» Exercise aim
Once you find the line with "Task: Open the Aide help menu" in the data below, transcribe exactly each line from there to the line with "You are a computer-use agent.", inclusive, and nothing else. Drop the pictures.

» Material supplied
# # # # # # #

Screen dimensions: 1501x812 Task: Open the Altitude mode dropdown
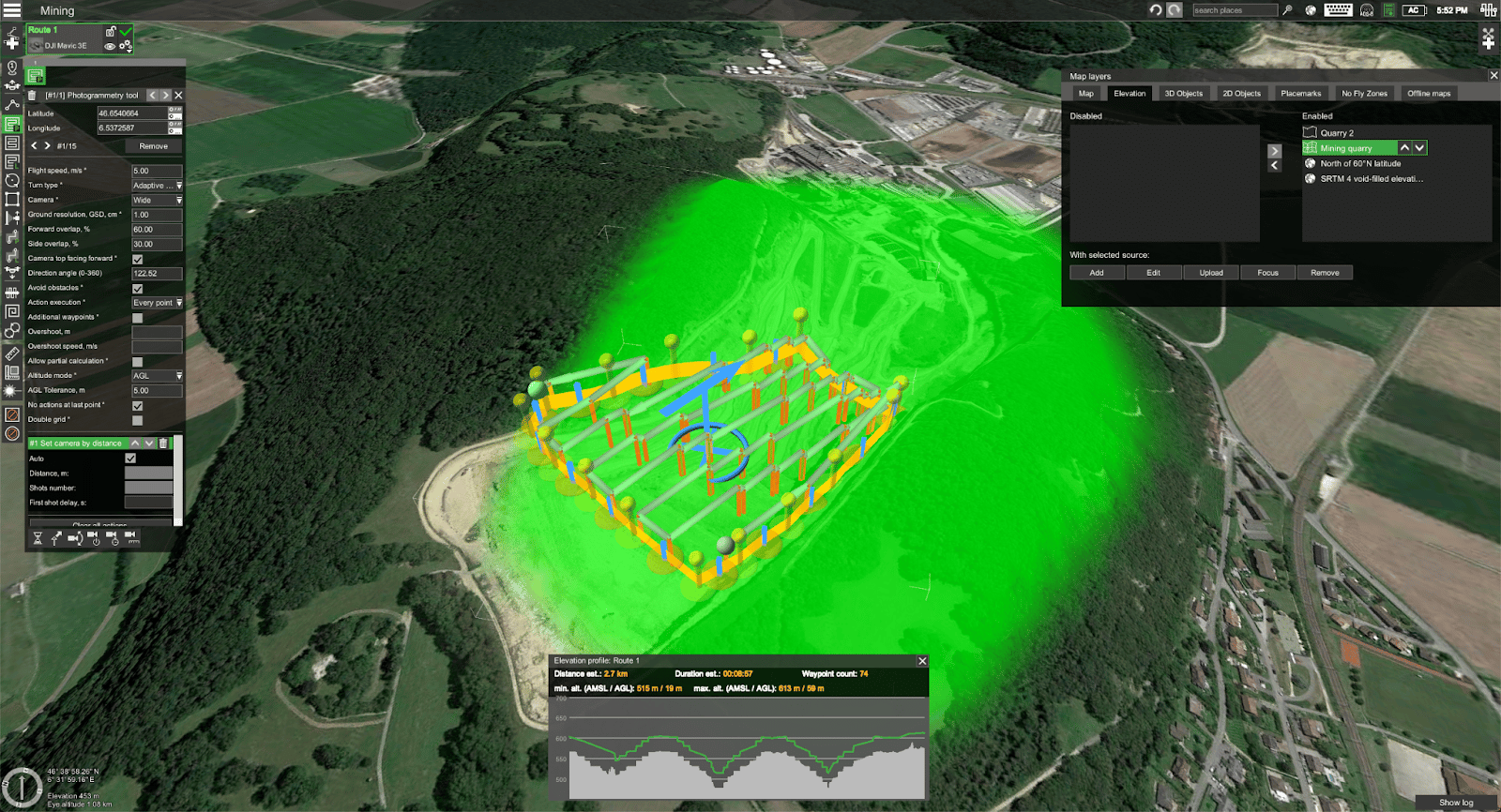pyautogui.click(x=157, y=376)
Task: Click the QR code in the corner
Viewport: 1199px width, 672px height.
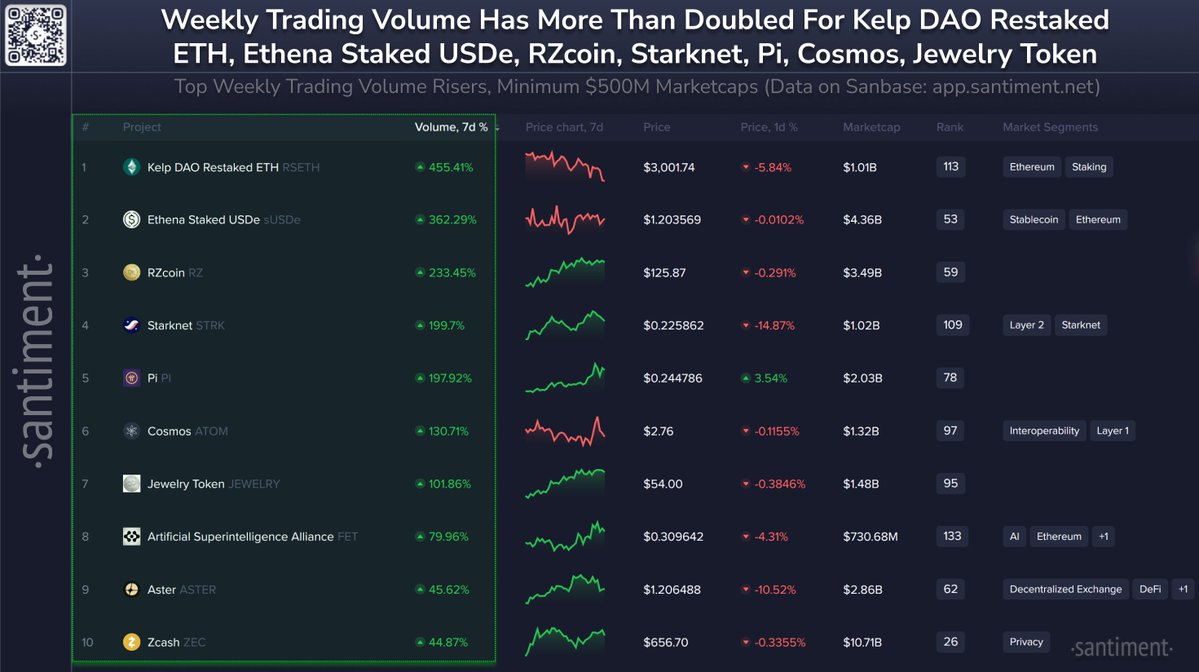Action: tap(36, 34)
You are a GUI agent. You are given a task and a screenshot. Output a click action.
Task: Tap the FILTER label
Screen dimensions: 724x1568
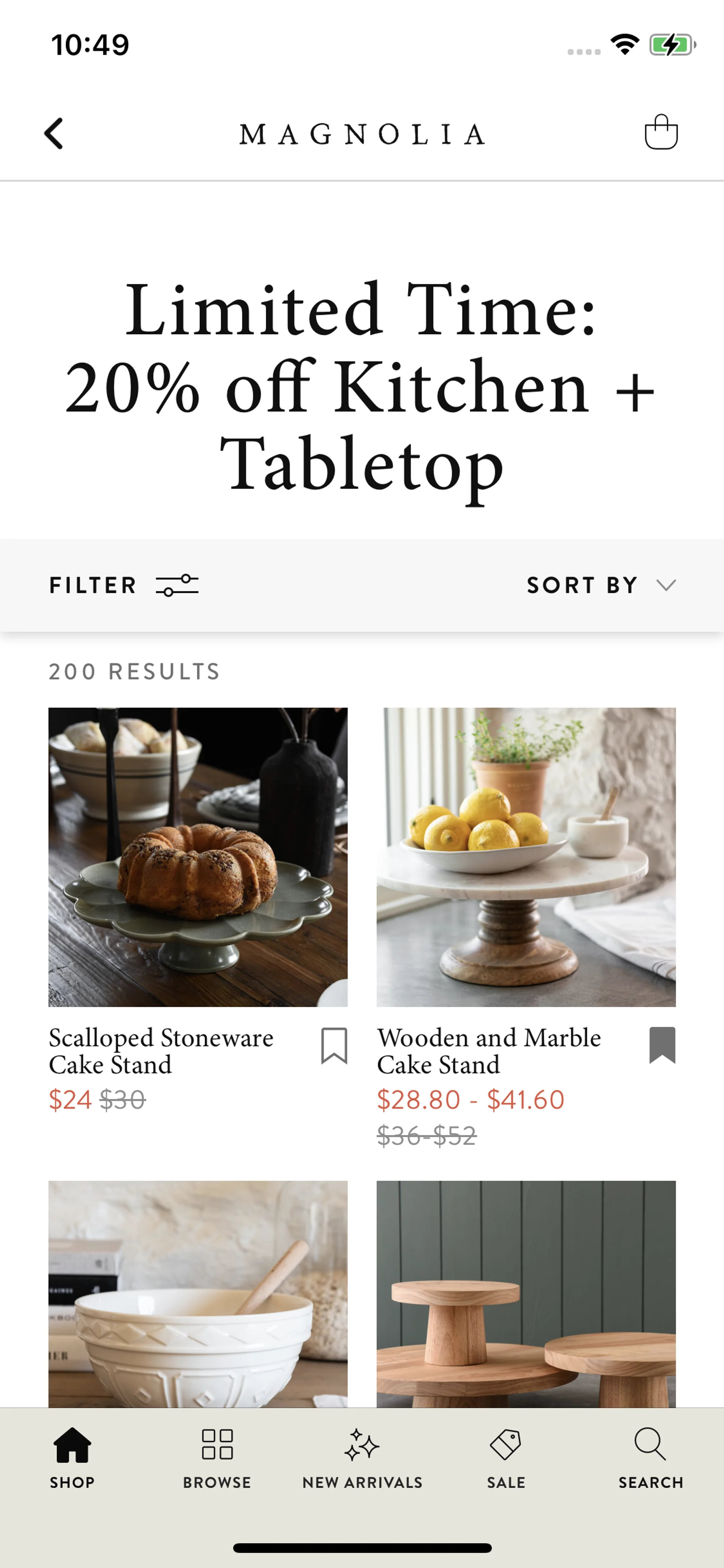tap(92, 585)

# # # # # # #

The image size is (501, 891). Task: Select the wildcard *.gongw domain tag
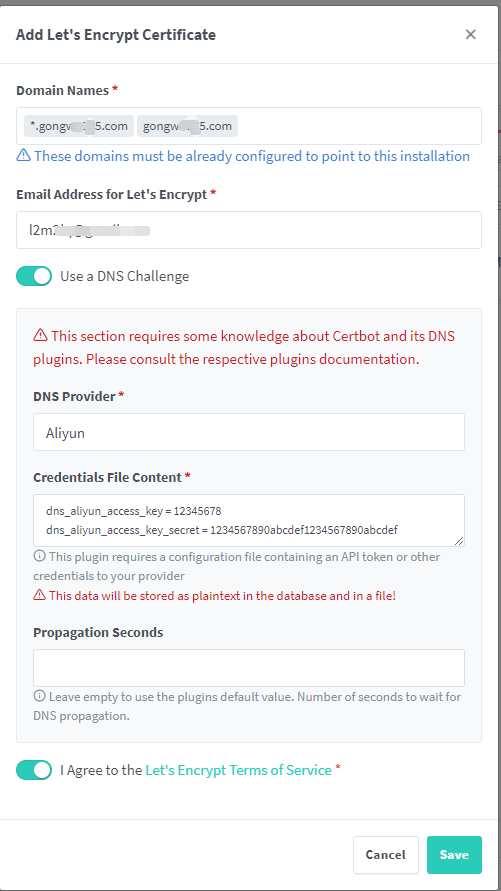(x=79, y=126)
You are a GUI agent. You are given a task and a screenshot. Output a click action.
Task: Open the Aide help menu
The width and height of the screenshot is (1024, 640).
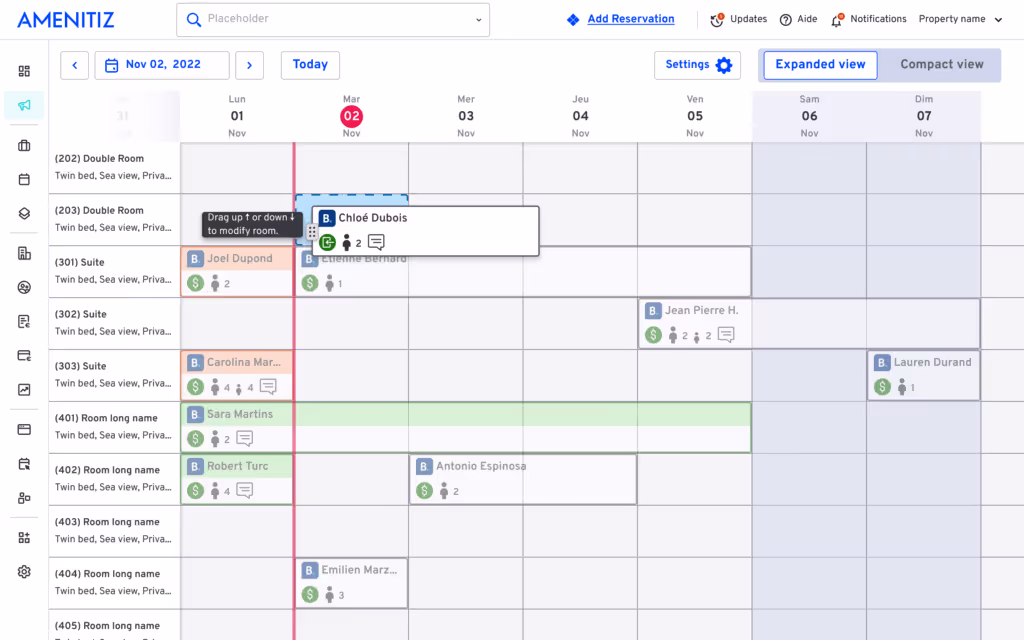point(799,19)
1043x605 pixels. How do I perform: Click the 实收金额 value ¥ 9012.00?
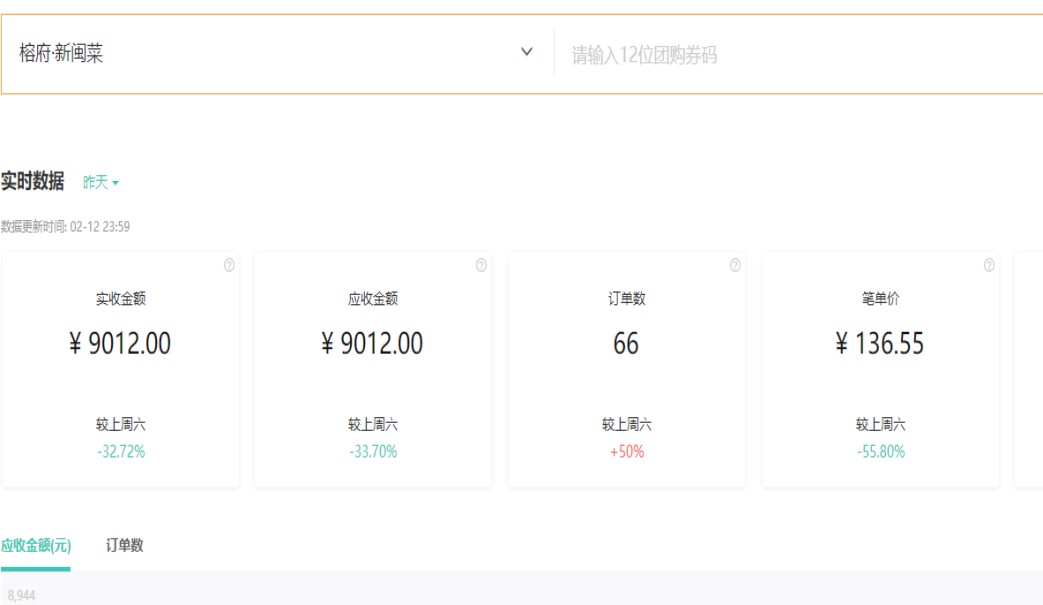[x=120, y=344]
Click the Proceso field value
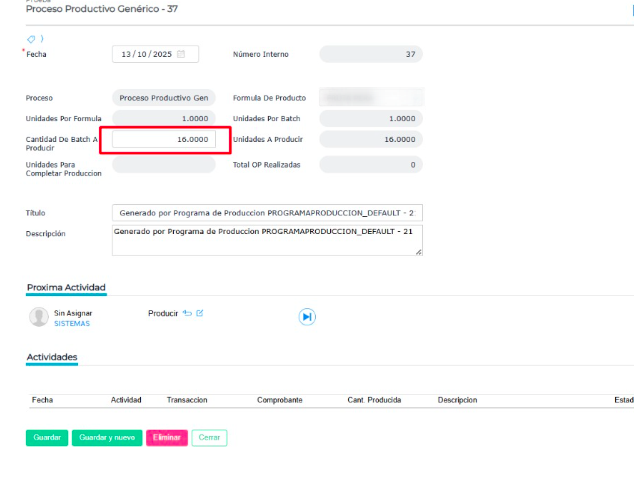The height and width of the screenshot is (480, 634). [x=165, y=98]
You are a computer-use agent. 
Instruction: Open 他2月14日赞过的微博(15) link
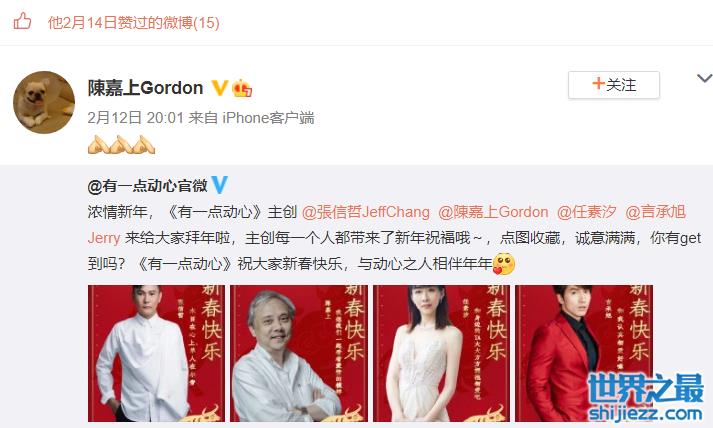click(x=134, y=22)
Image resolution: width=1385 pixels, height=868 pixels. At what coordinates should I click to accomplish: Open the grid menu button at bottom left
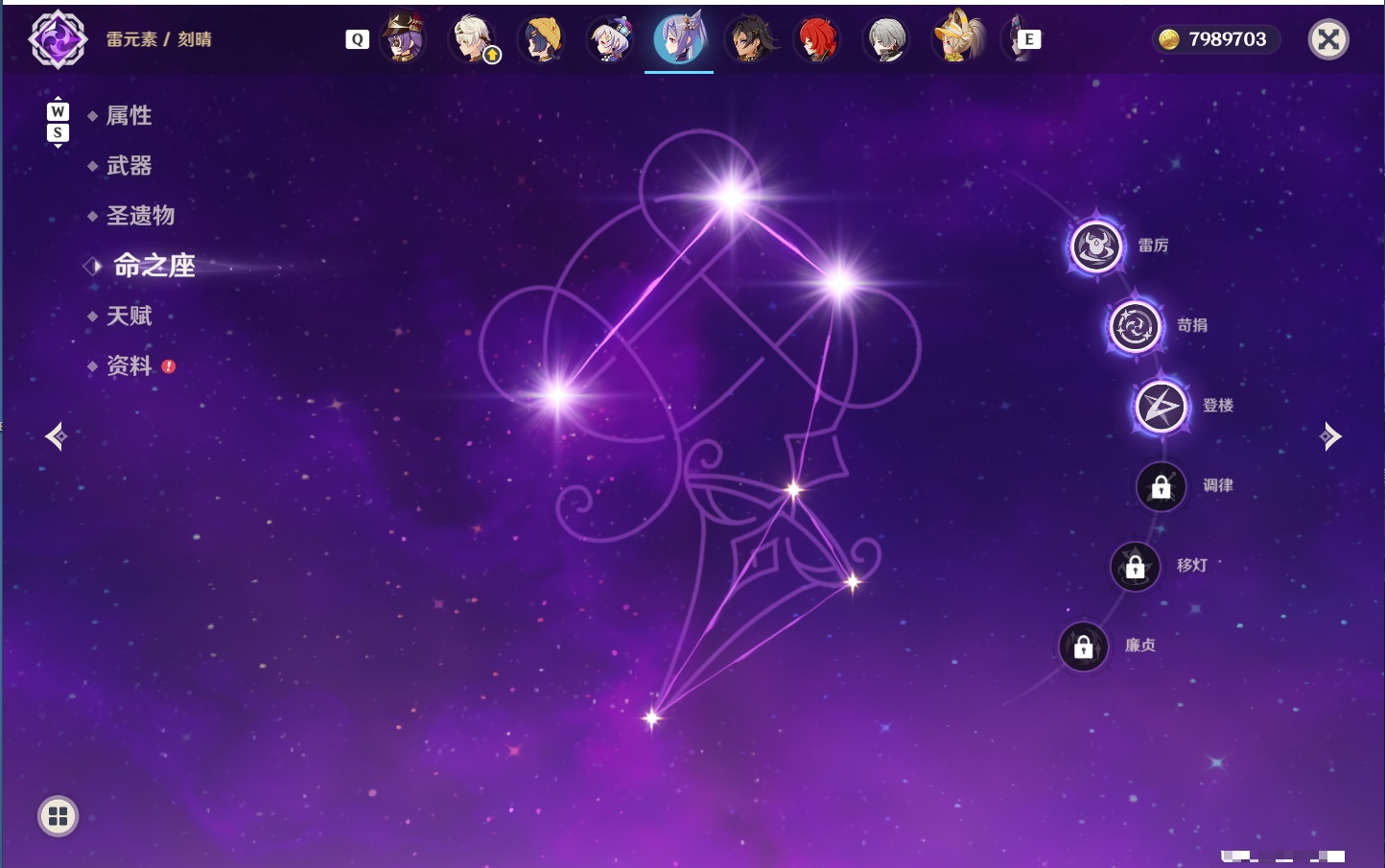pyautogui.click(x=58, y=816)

# # # # # # #

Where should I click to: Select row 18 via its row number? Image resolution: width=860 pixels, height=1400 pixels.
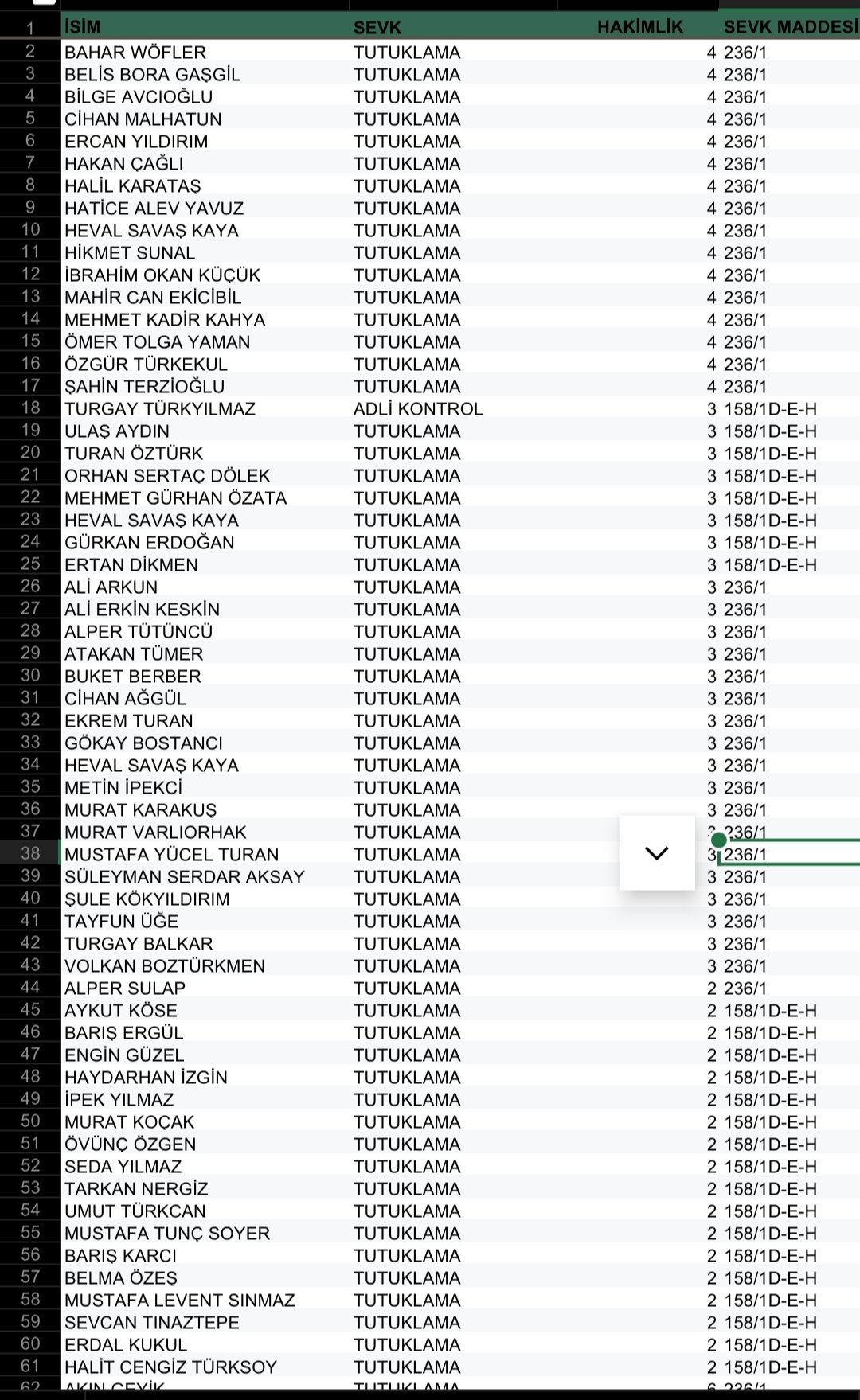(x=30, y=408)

# # # # # # #

» Expected answer
Task: Open the Aide help menu
The width and height of the screenshot is (1024, 640).
point(799,19)
1043x605 pixels. How do I perform: Click the 实收金额 value ¥ 9012.00?
[x=120, y=344]
Click the Proceso field value
The height and width of the screenshot is (480, 634). [x=165, y=98]
You are a computer-use agent. 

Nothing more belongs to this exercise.